The first passenger train of the New Haven Railroad steamed into town on New Year's Day, 1849, and within a few decades rail service was suitable for daily travel. As a result, a number of the former vacationers began planting roots in the community - the wealthy building summer estates, the middle-class families purchasing homes in developing residential parks. The train also brought new immigrants to town – the New Rochelle station was the first stop on the New Haven line and a quick trip from the ferry dock off Ellis Island. By 1865, 30% of the town's population was foreign-born. Of New Rochelle's 3,968 residents, 800 were Irish and 200 were German.
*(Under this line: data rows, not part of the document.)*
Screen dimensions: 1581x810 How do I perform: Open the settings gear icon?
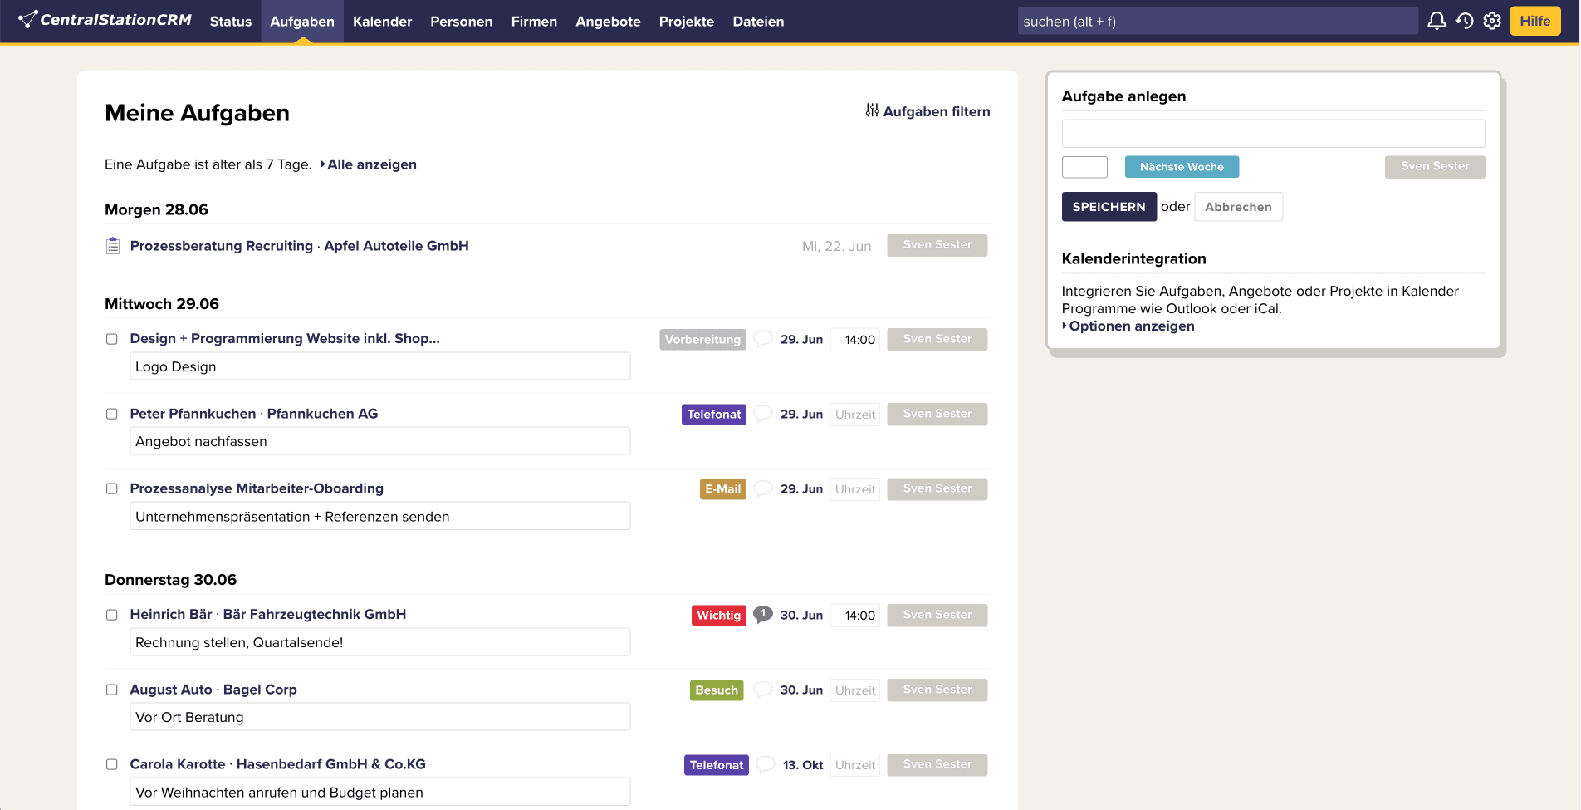1492,21
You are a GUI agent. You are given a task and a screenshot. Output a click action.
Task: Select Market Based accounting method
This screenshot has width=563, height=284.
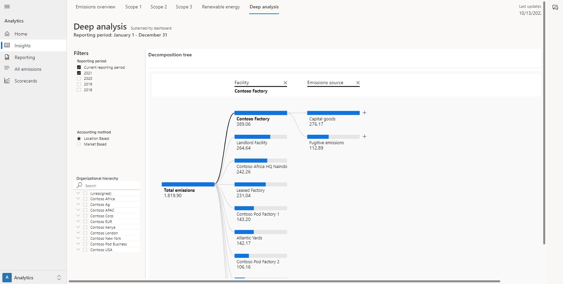pyautogui.click(x=79, y=144)
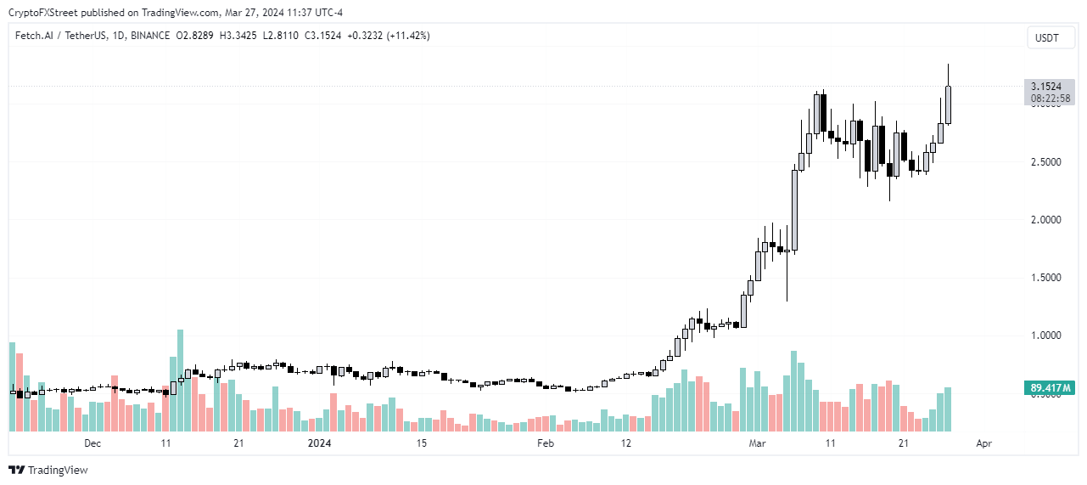The height and width of the screenshot is (485, 1087).
Task: Select the Dec label on time axis
Action: (x=92, y=443)
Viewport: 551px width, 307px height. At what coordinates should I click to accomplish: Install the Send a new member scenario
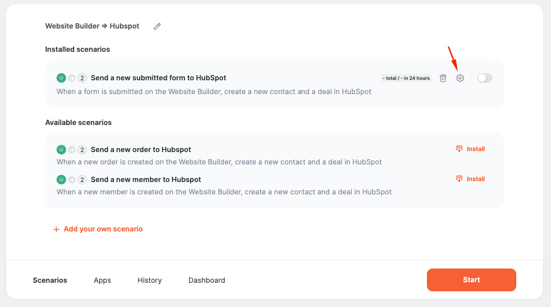pyautogui.click(x=470, y=179)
The depot became the catalyst for shops, newspaper offices, banks, tearooms, and other enterprises that evolved into a permanent and thriving downtown area that was within the Village of New Rochelle (a 950 section that had been established in 1857). With its own president and board of trustees, the Village eventually included most of the southern part of the community.

=== Early economy ===

Through the 18th century, New Rochelle had remained a modest village that retained an abundance of agricultural land. During the 19th century, however, with the rapid growth of New York City by immigration principally from Ireland and Germany, more American families left New York City and moved into the area. Although the original Huguenot population was rapidly shrinking in relative size, through ownership of land, businesses, banks, and small manufactures, they retained a predominant hold on the political and social life of the town. A toll-house was constructed in 1802 across the Westchester County Turnpike (now known as Main Street). Four cents was charged for each horse and rider and ten cents was charged for each horse-drawn cart. The toll-house remained in operation until the discontinuation of all tolls in 1867.
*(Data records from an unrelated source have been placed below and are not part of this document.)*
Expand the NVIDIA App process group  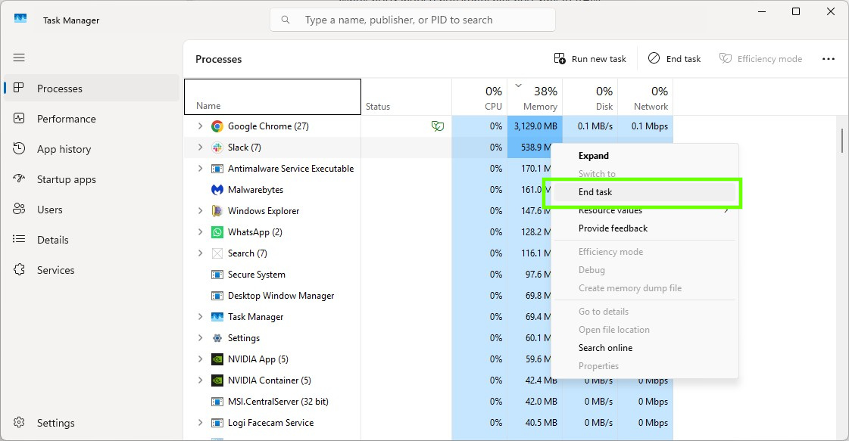[x=200, y=359]
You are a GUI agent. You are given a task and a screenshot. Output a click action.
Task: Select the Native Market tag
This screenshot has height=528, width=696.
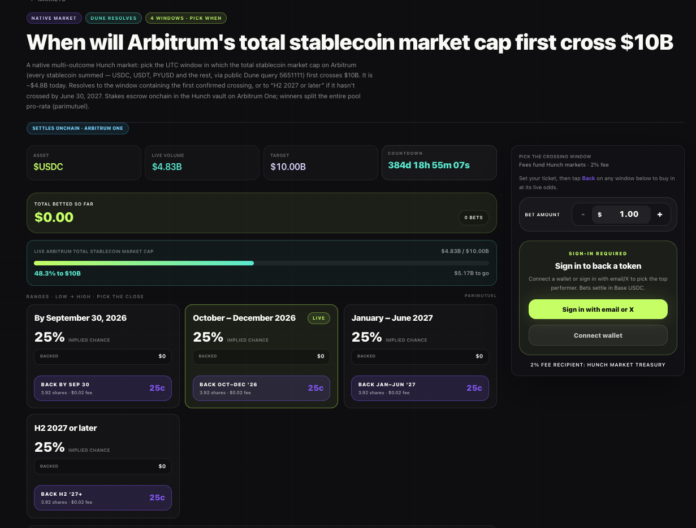tap(54, 18)
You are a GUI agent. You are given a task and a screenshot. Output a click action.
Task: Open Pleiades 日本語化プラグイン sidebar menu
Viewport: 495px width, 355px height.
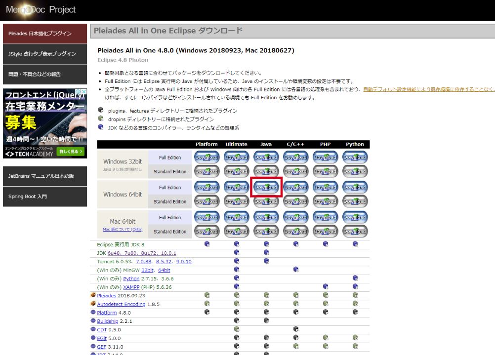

The Mott family built Premium Mill in 1801. Said to be the country's largest flour mill, it was four stories high with a twelve-stone run. Most of the flour was exported to Europe. The industry and the mill itself declined with the embargoes and port blockades during the War of 1812 and the opening of the Erie Canal.
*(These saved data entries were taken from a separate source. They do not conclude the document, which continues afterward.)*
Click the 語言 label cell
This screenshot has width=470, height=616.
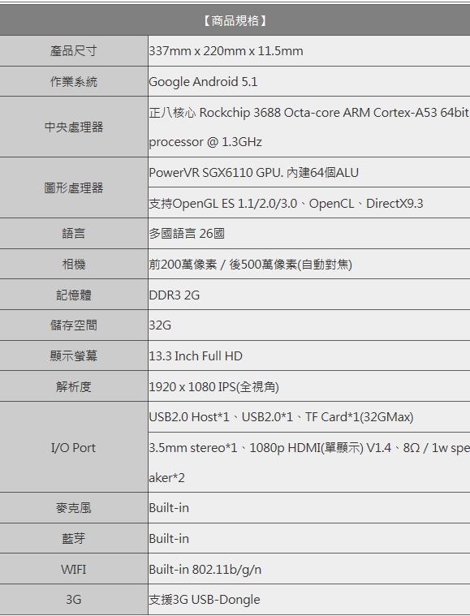click(74, 234)
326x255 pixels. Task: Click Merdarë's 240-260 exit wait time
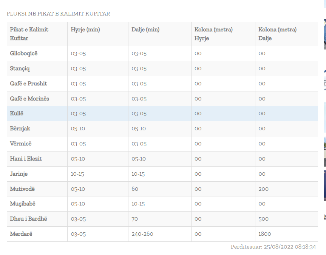click(142, 234)
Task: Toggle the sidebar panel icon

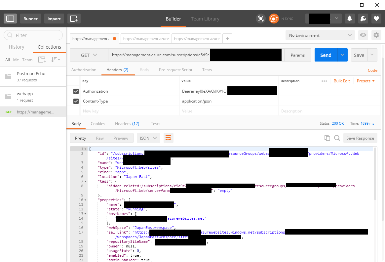Action: (x=10, y=19)
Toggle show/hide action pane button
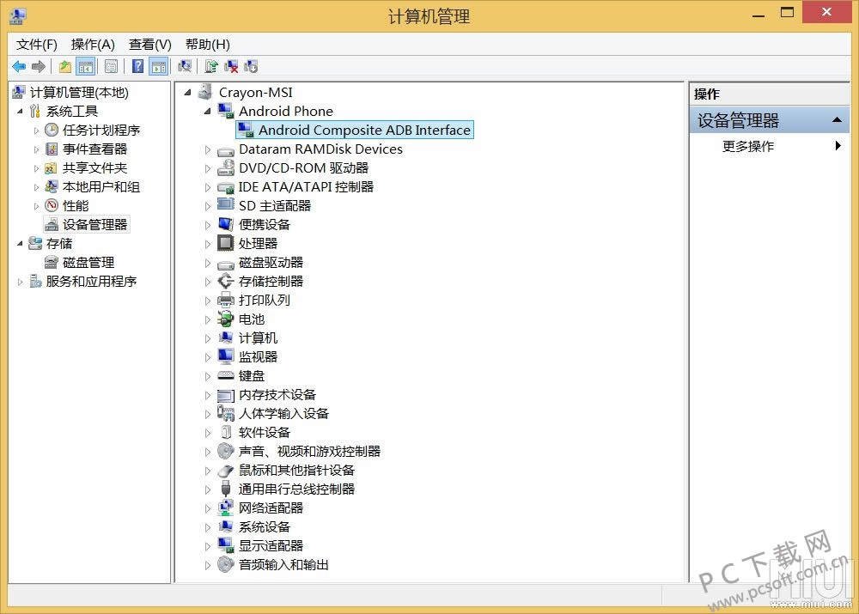The image size is (859, 614). tap(158, 67)
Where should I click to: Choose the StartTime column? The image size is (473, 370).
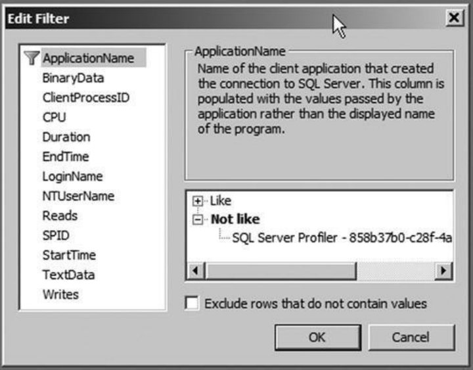tap(69, 255)
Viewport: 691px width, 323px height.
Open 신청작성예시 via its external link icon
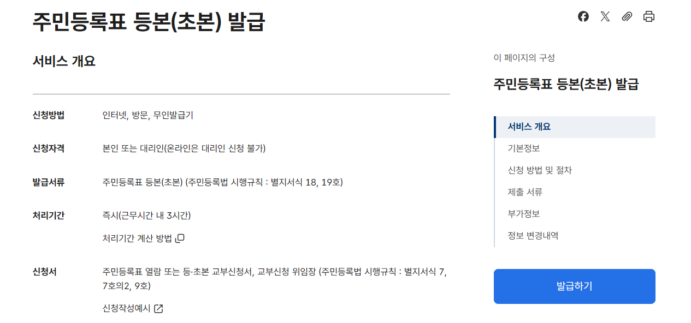point(158,308)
The 1820 census showed 150 African Americans residing in New Rochelle, six of whom were slaves. Lucretia Mott, whose family owned the mill, formed an anti-slavery society in 1833 and later championed the women's suffrage movement. The Mott family home in New Rochelle may have been used on the Underground Railroad.

In 1849 the ice industry established itself on nearby Crystal Lake. The entire lake and a number of surrounding commercial properties and mills were purchased to further the development of this ice business, and large ice houses were erected south of the Boston Road in the present City Yard. These ice businesses soon became one of the most important in the New York region, supplying the entire New York City and Brooklyn markets. Recognized for the purity of its waters, the lake became known as "Crystal Lake", with its ice marketed as "Crystal Lake Ice."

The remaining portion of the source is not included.